Winding back through these damp, dim rooms where the walls are streaked with moss and mold, you come  to the sacred well, where a baitylos, or small menhir, stands  upright in the well  symbolizing the procreative act.  Male and female meet and are reconciled in the innermost reaches of this temple dug deep in the earth.  A number of coins glint around the base of the baitylos. The guide points them out to me ironically, “Yesterday  a woman from Rome asked if  it was a wishing well,  making it clear to everyone what she would wish for!”  This potent symbol of sex and fertility still stirs the modern imagination.

Coming back up “reborn” into the  amber light of late afternoon,  out of the dark womb and into life, I see that a bandstand is being built and a drink stall  has been set up, right outside the church, as the village prepares for tonight’s festivities.  A hundred people are milling around the dusty square while timid grandmothers peer out from dark doorways at the unfamiliar crowd.

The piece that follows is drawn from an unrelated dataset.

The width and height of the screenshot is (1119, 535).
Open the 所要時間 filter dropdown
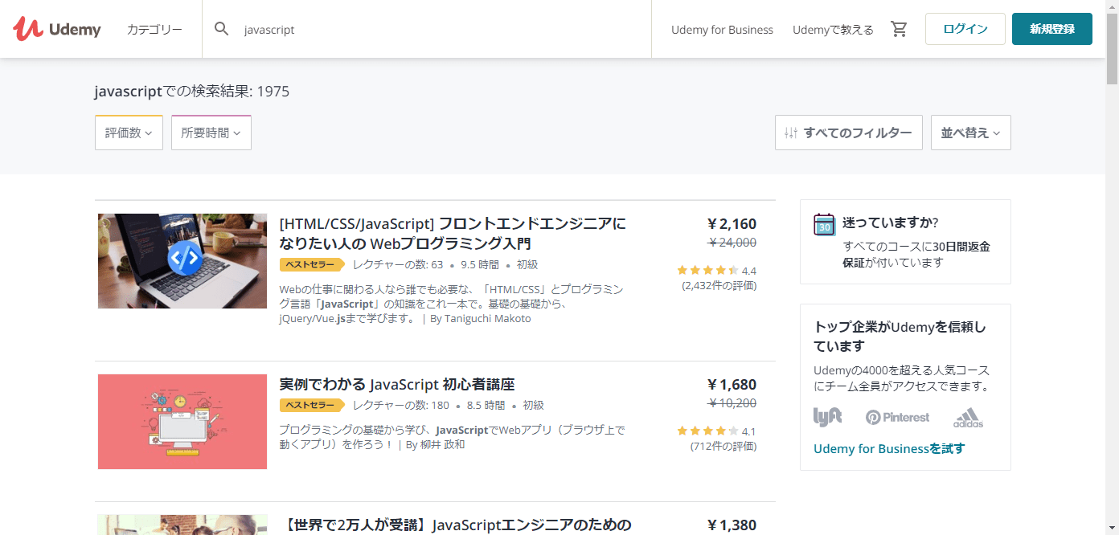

The mass in Sardinian was the magnet that drew all these people here today to take communion and to commune with each other in the heart of the sanctuary.  In this little corner of uncaptured Sardinia, the old ways of time still exert their fascination,  bringing two worlds into contact:  a timeless  realm of  inner “rebirth” whose  archetypal  forms still speak to us across the ages  and a temporal one in which  ties of friendship and family are renewed each year in a collective rite of food, music, and laughter, of  mutual affection and social relatedness — just as it   must have been three thousand years ago for the pilgrims gathering at  the Nuragic well.   A few words from the I Ching come to mind as I drive away from the village.  The town may change, but the well cannot be changed.